Son exposition au centre d’art associatif La Compagnie à Marseille (jusqu’au 20 avril) reprend quelques-uns de ses portraits faits en Afrique (série Beleaf) et sur la rivière Blavet : des gens simples, pêcheurs, charpentiers de marine, navigateurs, éclusiers, gardiens de bateaux, kayakistes, jardiniers, voyageurs, rencontrés au cours de ses pérégrinations de nomade hauturier sur son voilier d’acier Chlorophylle. Des hommes pour la plupart, photographiés frontalement, neutralement, sans artifice, comme des portraits anthropologiques. Certaines des images faites lors d’une résidence dans un écovillage du Morbihan (le Quilombo de Mané Bihan) sont enchâssées dans des blocs de résine pour les préserver de la dégradation inéluctable de la chlorophylle avec le temps (comme on a pu le voir avec les photographies de Ackroyd & Harvey.

Aurélien David, Philippe Descola (Jardin des Plantes, Paris), série Les Semeurs, 2019, collage reproduit sur tissu recto-verso, 120x120cm

S’y ajoutent, suspendus dans l’espace d’exposition et recto-verso, huit portraits de figures importantes de l’écologie (série Les Semeurs), chacune avec le visage à demi masqué par une feuille en rapport avec leur histoire : l’écoféministe Émilie Hache avec la belladone (à la fois poison et instrument hallucinatoire de séduction), la philosophe Vinciane Despret avec une feuille de frêne pleureur lui rappelant son enfance, ou l’anthropologue Philippe Descola (par ailleurs coprésident des Soulèvements de la Terre) avec un roucou (plante utilisée par les Amérindiens Achuar avec qui Descola a séjourné en 1976-78).

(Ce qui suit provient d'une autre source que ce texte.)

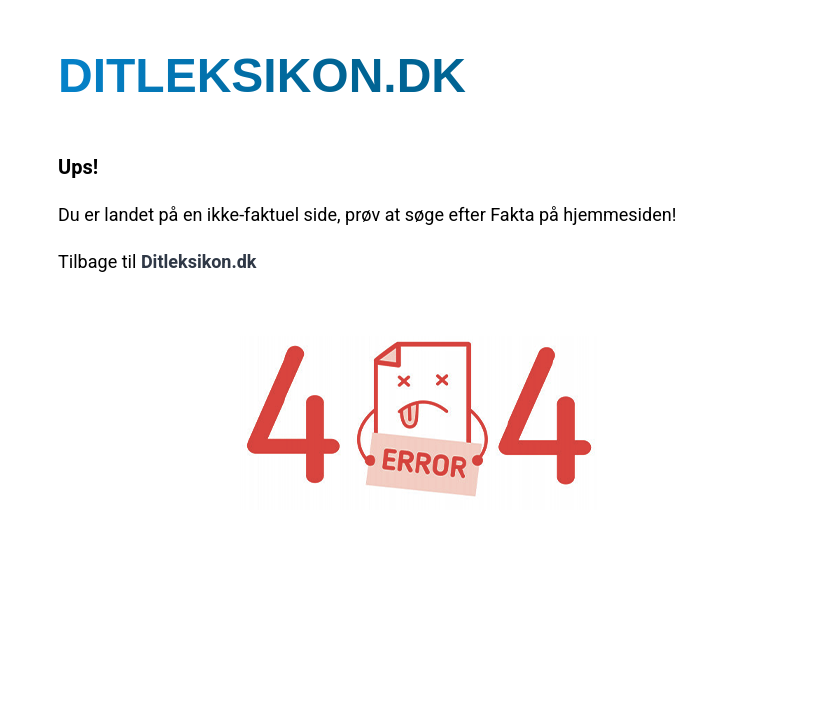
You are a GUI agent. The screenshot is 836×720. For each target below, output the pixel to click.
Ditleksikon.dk (199, 262)
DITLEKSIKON (262, 75)
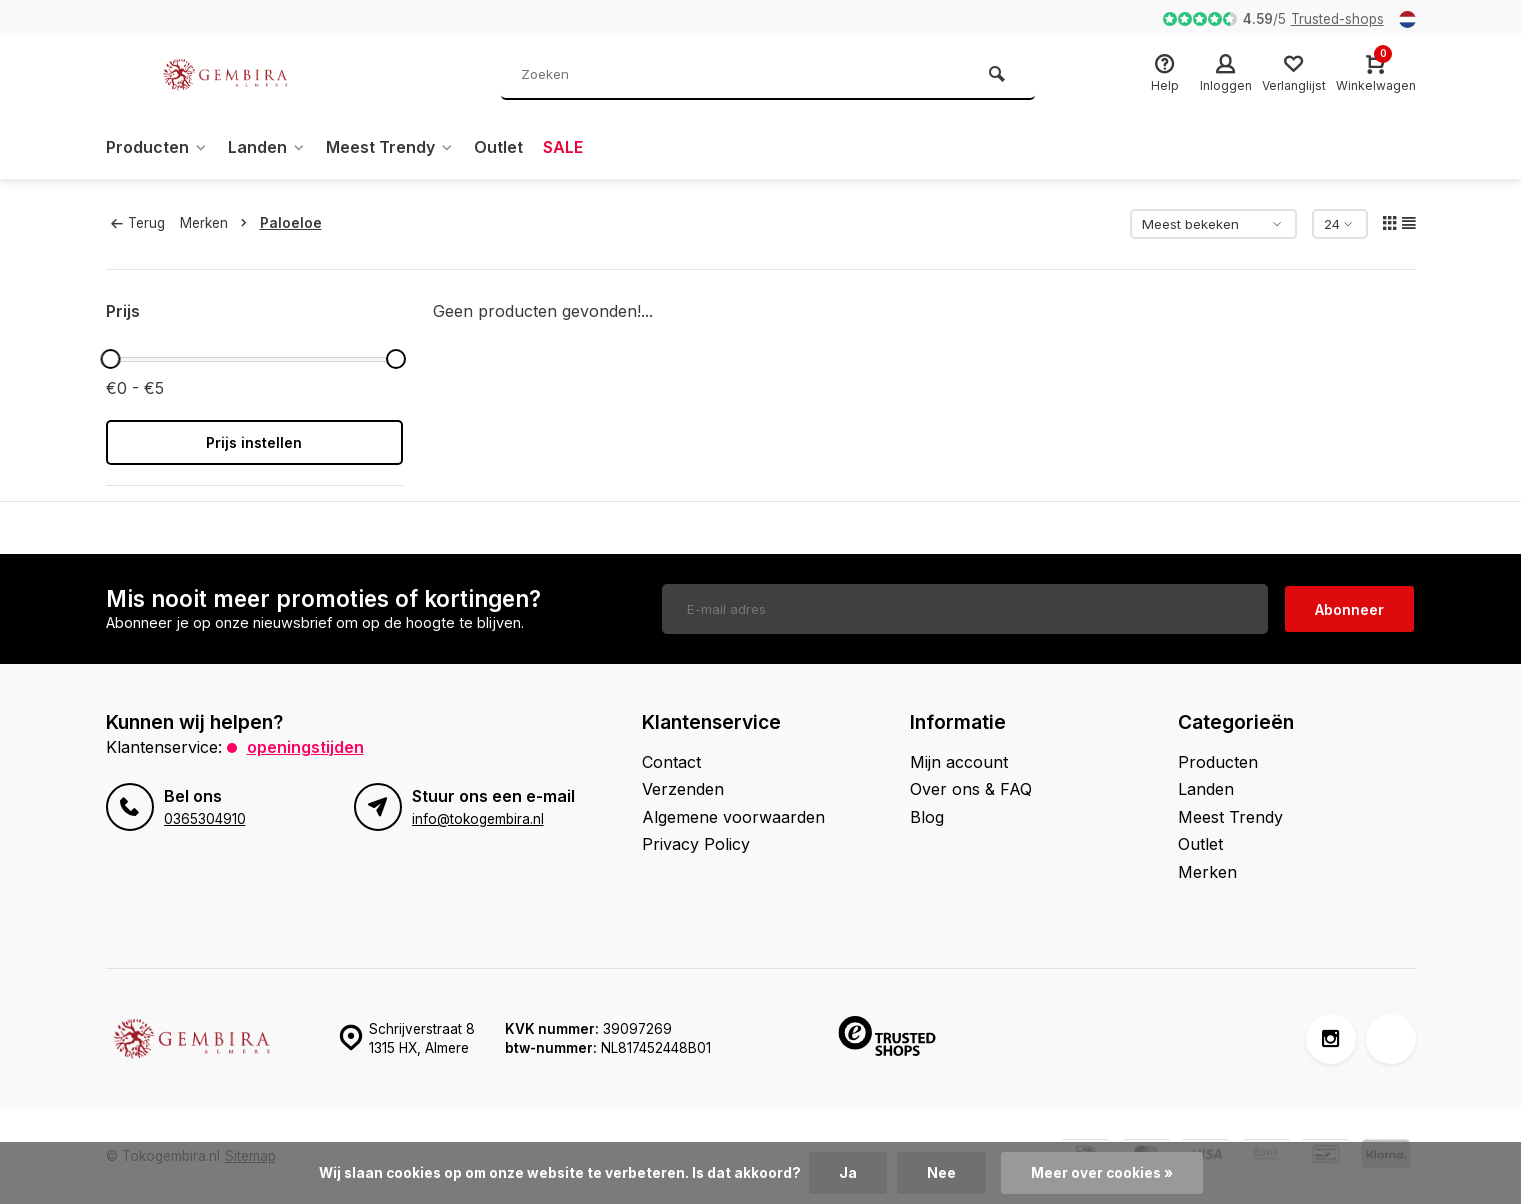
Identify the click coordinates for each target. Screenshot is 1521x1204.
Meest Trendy (390, 147)
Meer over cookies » (1102, 1173)
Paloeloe (291, 223)
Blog (927, 817)
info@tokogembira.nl (478, 819)
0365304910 (205, 819)
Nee (941, 1173)
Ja (848, 1173)
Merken (217, 223)
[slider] (111, 359)
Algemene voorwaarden (733, 817)
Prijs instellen (254, 442)
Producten (157, 147)
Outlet (498, 147)
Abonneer (1349, 609)
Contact (671, 762)
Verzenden (683, 789)
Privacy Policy (696, 844)
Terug (138, 223)
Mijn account (959, 762)
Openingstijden (305, 747)
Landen (267, 147)
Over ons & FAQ (971, 789)
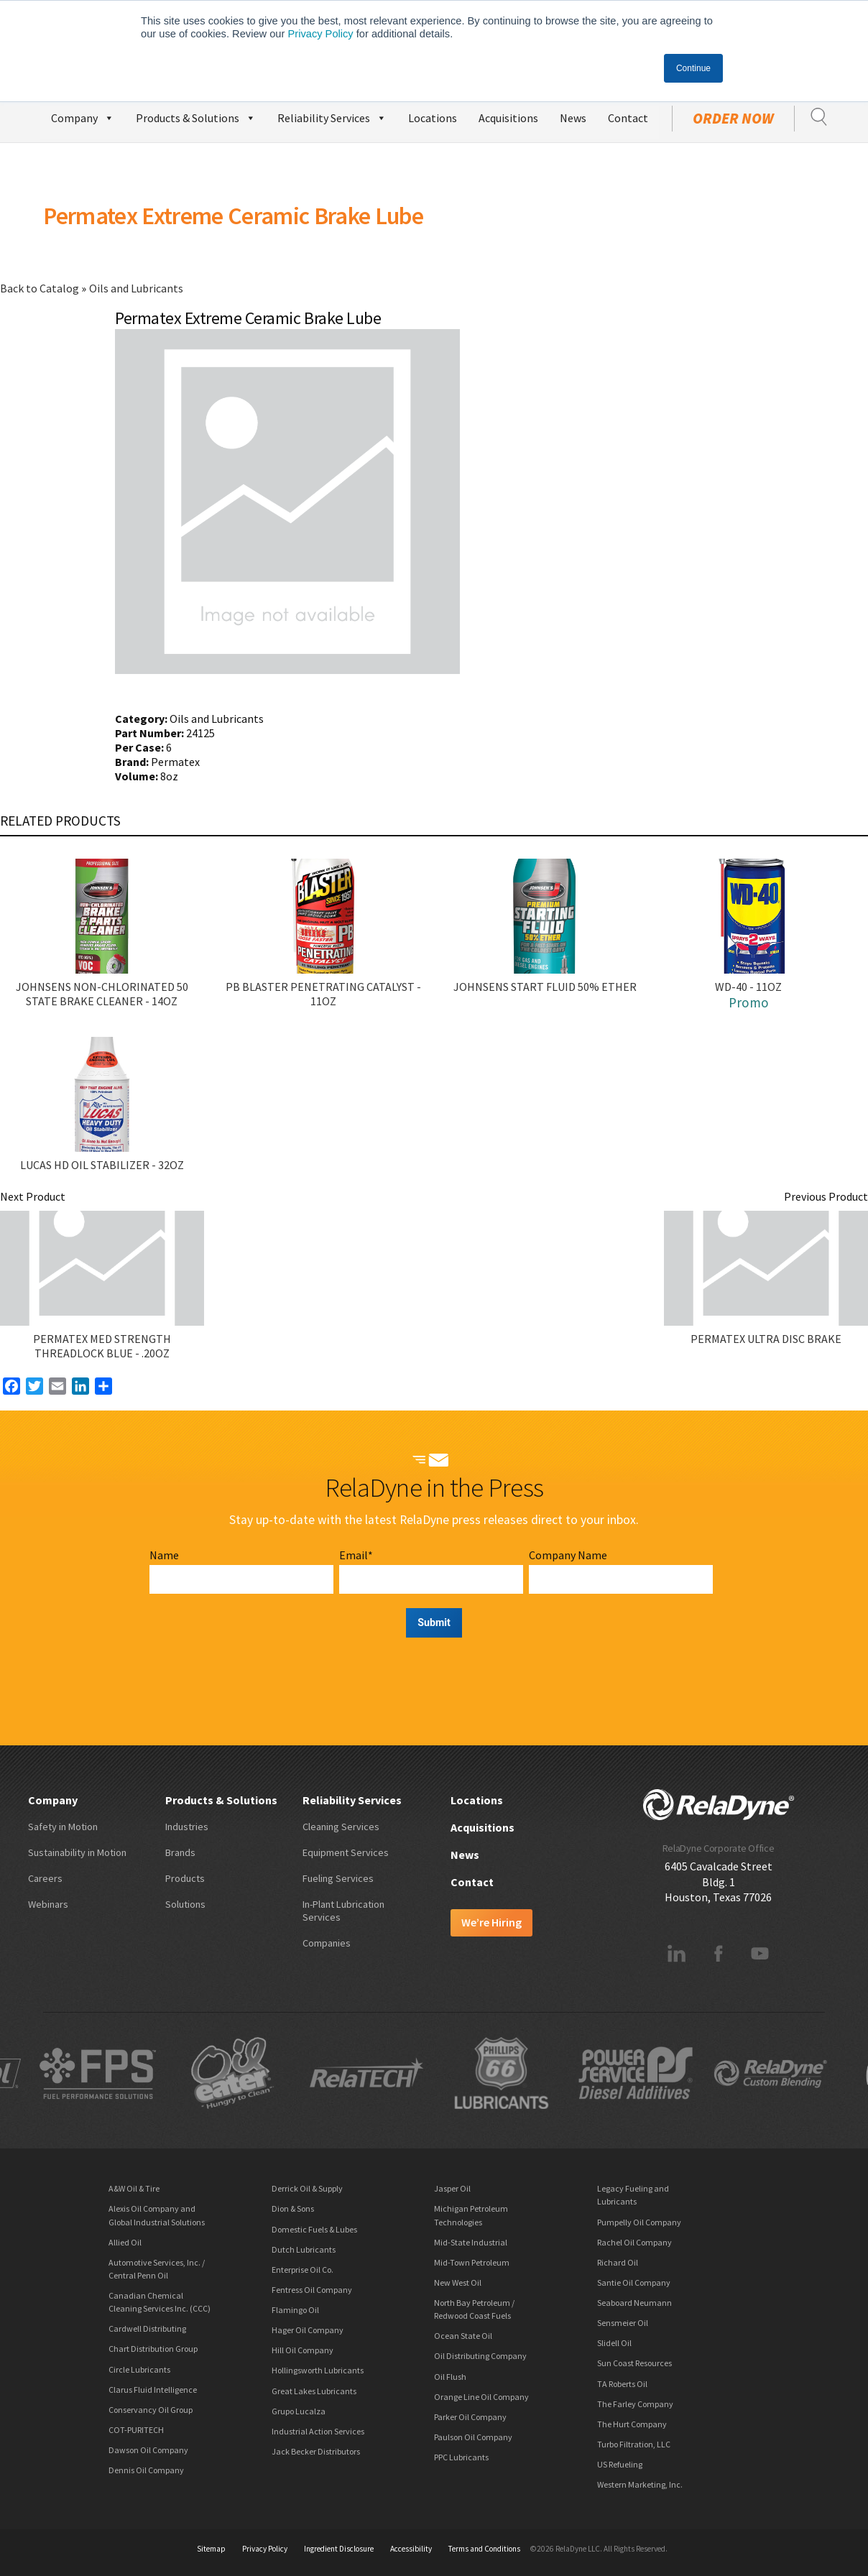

De plus, en résidence à Marseille, l’artiste a organisé des ateliers avec de jeunes migrants dans des banlieues de la ville (en haut : au Frioul, dans l’île Pomègues) : ceux-ci réalisent des photogrammes de plantes à la chlorophylle (leurs images sont apposées sur le grand panneau) et renouent ainsi avec la nature (« J’ai senti l’odeur des plantes et ça m’a fait du bien »). Au temps des selfies et de l’amoncellement d’images, ces rares alchimies végétales nous réconcilient (un peu) avec la nature.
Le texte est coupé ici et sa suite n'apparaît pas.